*** INFORMATION SHOWN ***
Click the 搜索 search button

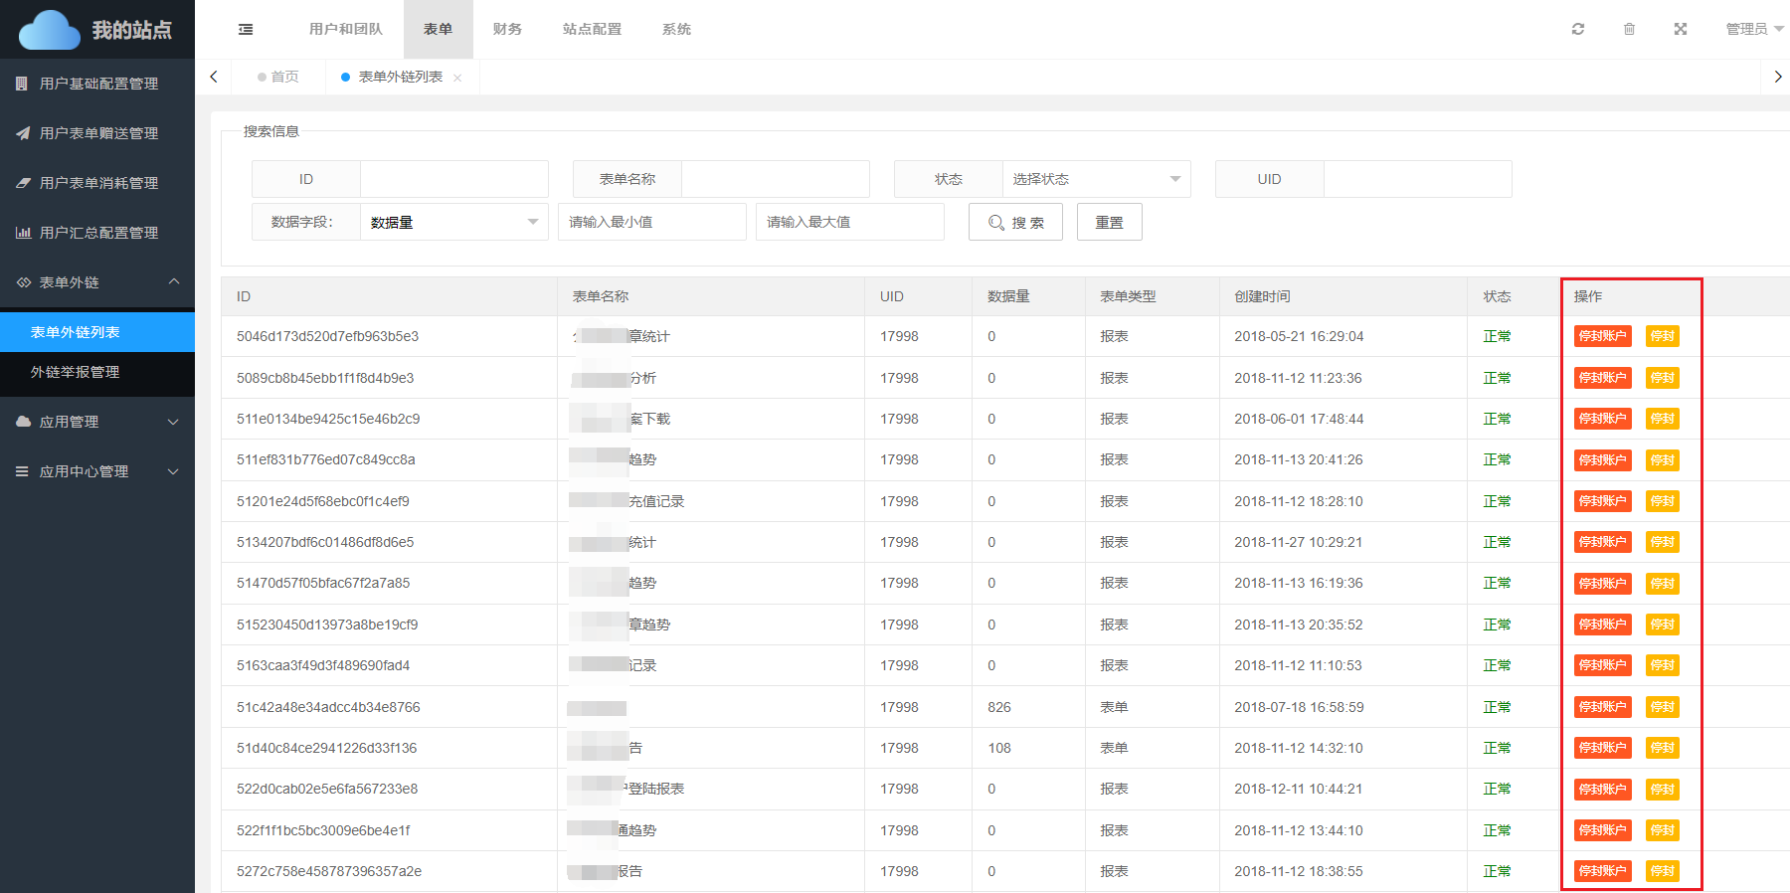(x=1015, y=222)
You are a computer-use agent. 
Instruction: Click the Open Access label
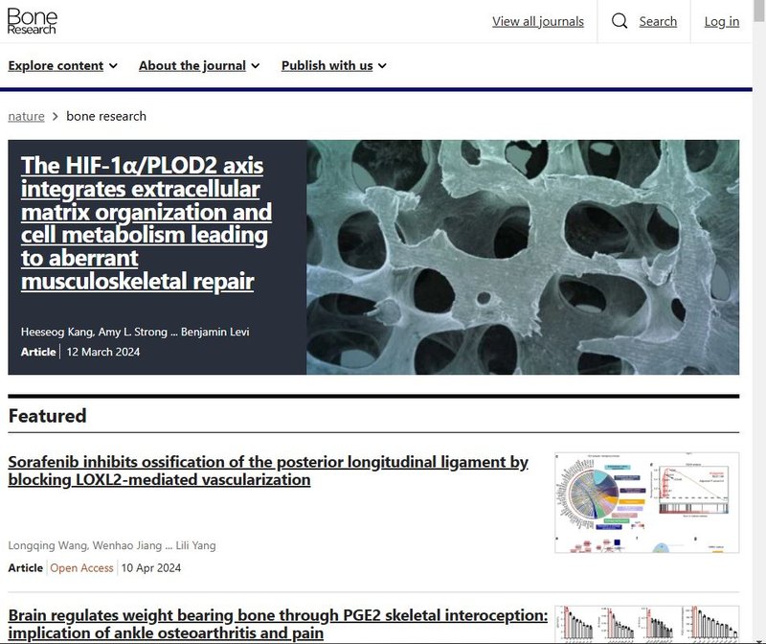(x=81, y=568)
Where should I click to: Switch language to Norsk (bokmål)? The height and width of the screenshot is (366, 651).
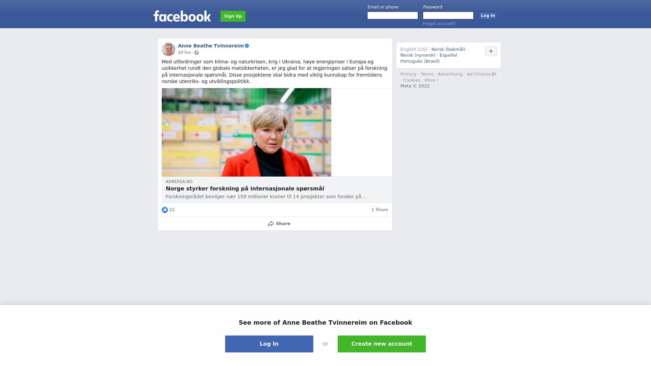tap(448, 49)
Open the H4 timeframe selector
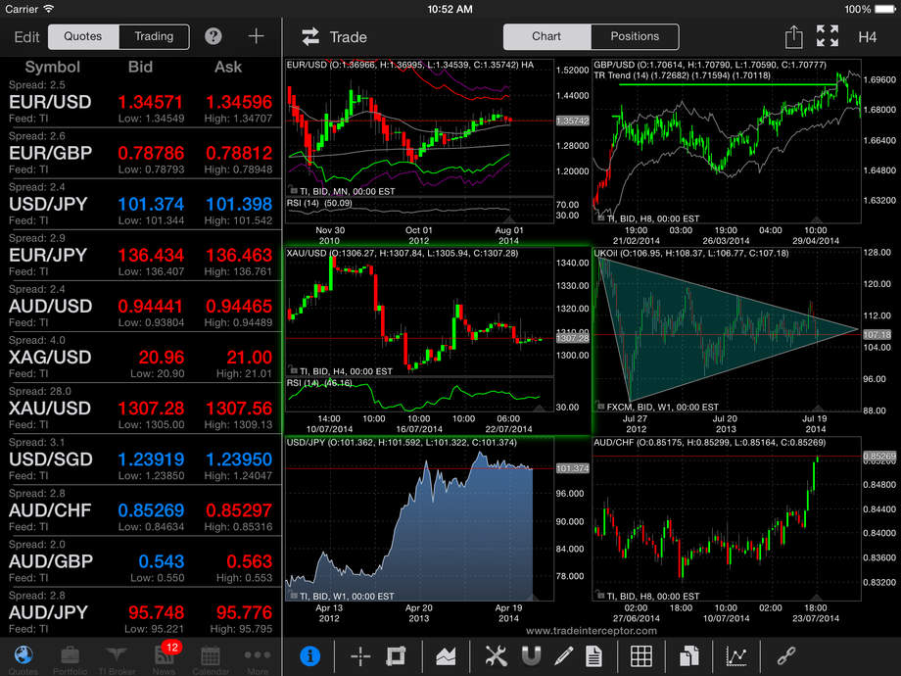This screenshot has height=676, width=901. click(868, 37)
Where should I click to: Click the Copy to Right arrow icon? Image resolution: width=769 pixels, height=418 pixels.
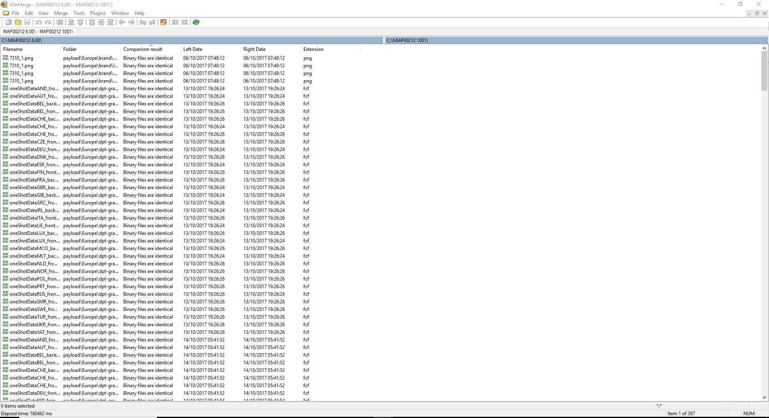tap(122, 22)
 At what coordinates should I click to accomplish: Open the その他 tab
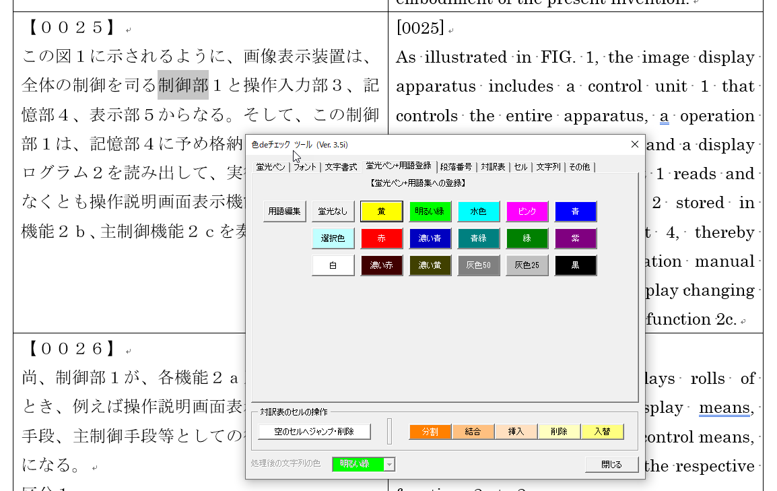point(579,167)
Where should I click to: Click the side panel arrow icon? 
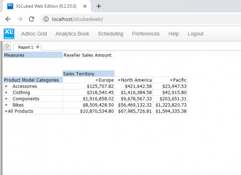point(7,46)
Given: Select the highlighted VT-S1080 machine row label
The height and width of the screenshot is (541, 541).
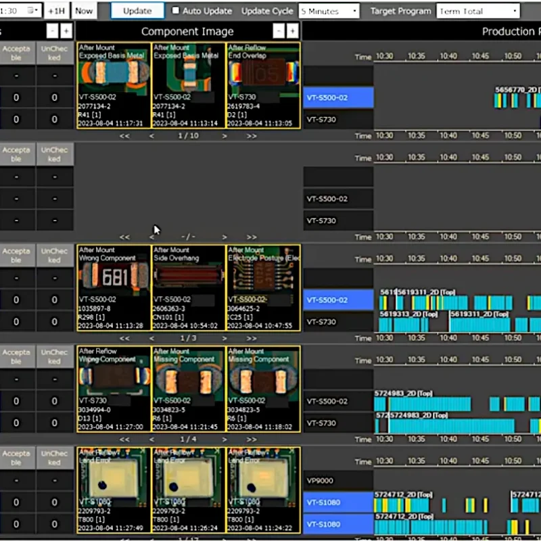Looking at the screenshot, I should coord(338,502).
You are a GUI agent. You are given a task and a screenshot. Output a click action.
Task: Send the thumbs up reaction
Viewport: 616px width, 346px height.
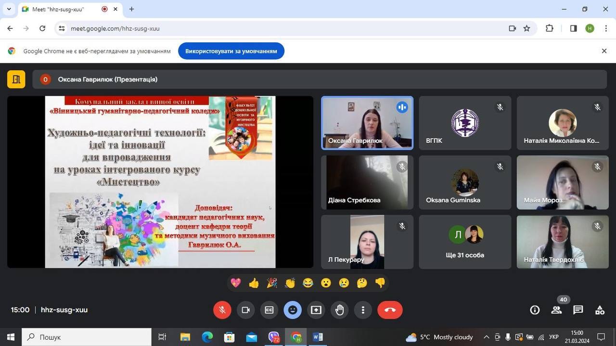click(254, 283)
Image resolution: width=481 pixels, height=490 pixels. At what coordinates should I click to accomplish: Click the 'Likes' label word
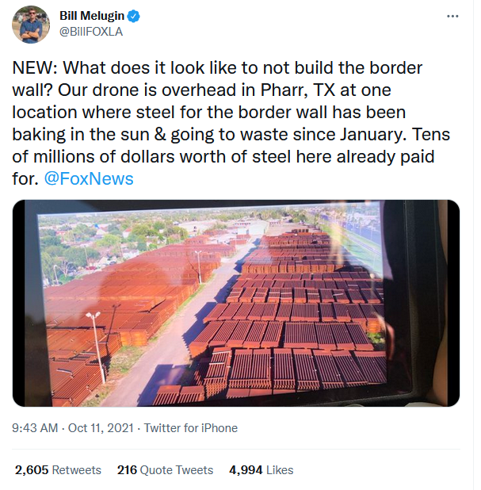point(280,470)
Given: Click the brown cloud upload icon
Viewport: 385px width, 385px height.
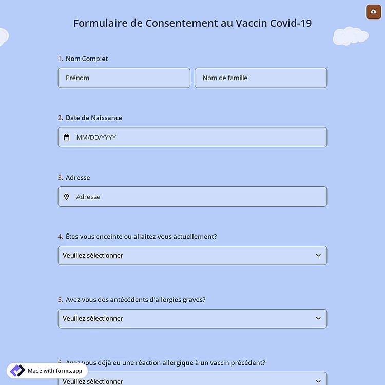Looking at the screenshot, I should pyautogui.click(x=374, y=11).
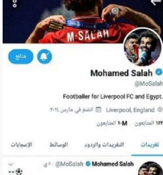
Task: Click the @MoSalah handle under the name
Action: point(149,84)
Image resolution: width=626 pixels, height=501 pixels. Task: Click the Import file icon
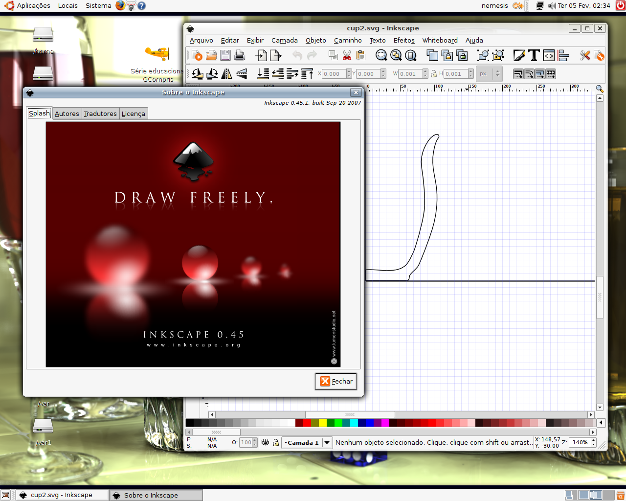(x=262, y=56)
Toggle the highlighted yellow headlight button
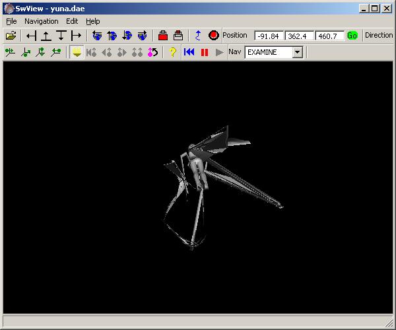396x330 pixels. 77,52
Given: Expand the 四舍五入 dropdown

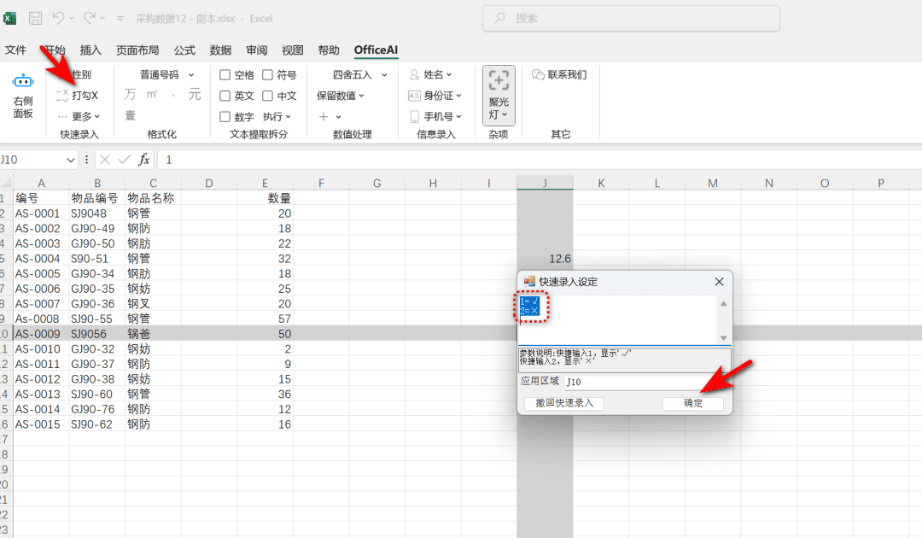Looking at the screenshot, I should click(x=384, y=74).
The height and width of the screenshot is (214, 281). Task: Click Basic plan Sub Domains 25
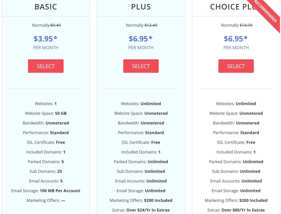coord(46,171)
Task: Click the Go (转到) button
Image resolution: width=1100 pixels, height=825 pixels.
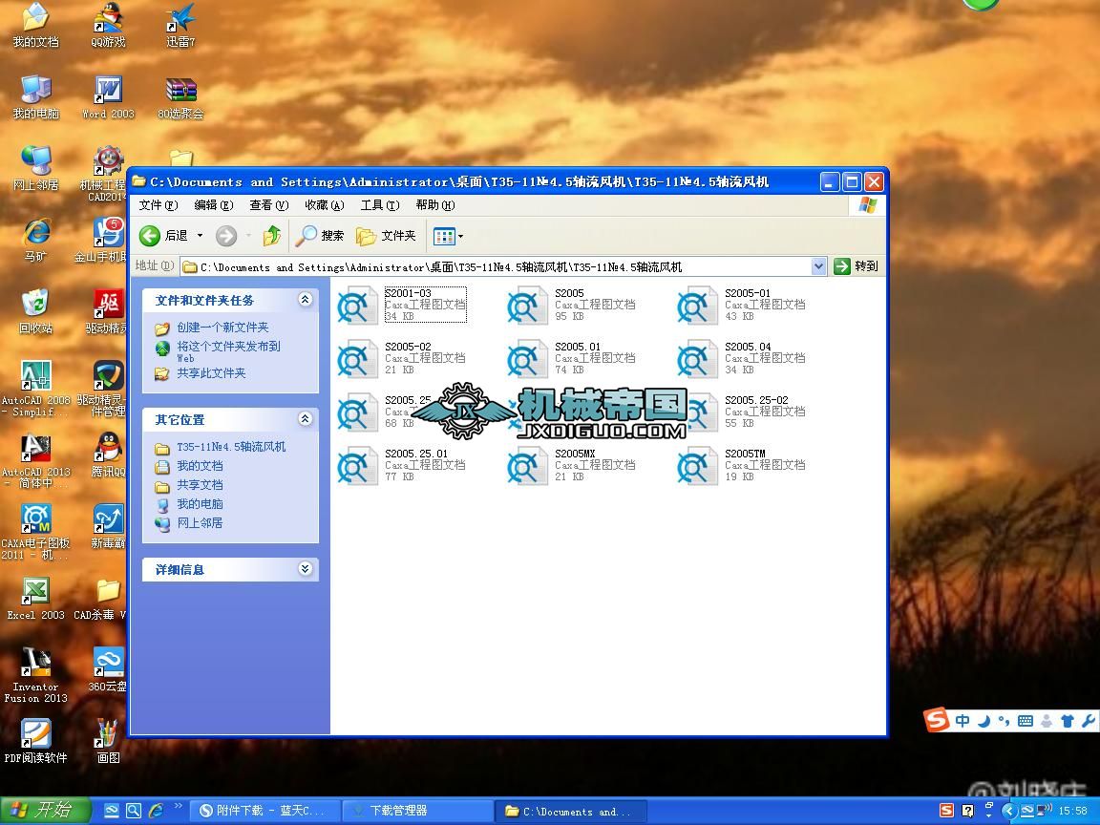Action: 856,266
***
__AIM OF THE TASK__:
The data above should be repeated in full and exactly, with no pictures carried over.

__RESPONSE AREA__:
Click the 搜索 search button

(x=1015, y=222)
You are a computer-use agent. 
Instruction: Click the Open Access label
(x=81, y=568)
Where should I click to: Switch language to Norsk (bokmål)? The height and width of the screenshot is (366, 651).
tap(448, 49)
Open the H4 timeframe selector
This screenshot has height=676, width=901. click(868, 37)
Where should I click to: Click the Copy to Right arrow icon? Image resolution: width=769 pixels, height=418 pixels.
tap(122, 22)
 At what coordinates should I click to accomplish: Open the その他 tab
point(579,167)
Where should I click to: Click the side panel arrow icon? 
point(7,46)
Given: Select the highlighted VT-S1080 machine row label
The height and width of the screenshot is (541, 541).
Looking at the screenshot, I should coord(338,502).
You are a GUI agent. You are given a task and a screenshot. Output a click action.
Task: Send the thumbs up reaction
Viewport: 616px width, 346px height.
click(254, 283)
Image resolution: width=481 pixels, height=490 pixels. At what coordinates should I click to accomplish: Click the 'Likes' label word
point(280,470)
Given: Click the brown cloud upload icon
Viewport: 385px width, 385px height.
Looking at the screenshot, I should pyautogui.click(x=374, y=11).
Task: Click the @MoSalah handle under the name
Action: point(149,84)
Image resolution: width=626 pixels, height=501 pixels. Task: Click the Import file icon
(x=262, y=56)
Toggle the highlighted yellow headlight button
396x330 pixels. 77,52
Given: Expand the 四舍五入 dropdown

Looking at the screenshot, I should click(x=384, y=74).
The height and width of the screenshot is (214, 281). Task: Click Basic plan Sub Domains 25
coord(46,171)
Task: Click the Go (转到) button
Image resolution: width=1100 pixels, height=825 pixels.
Action: 856,266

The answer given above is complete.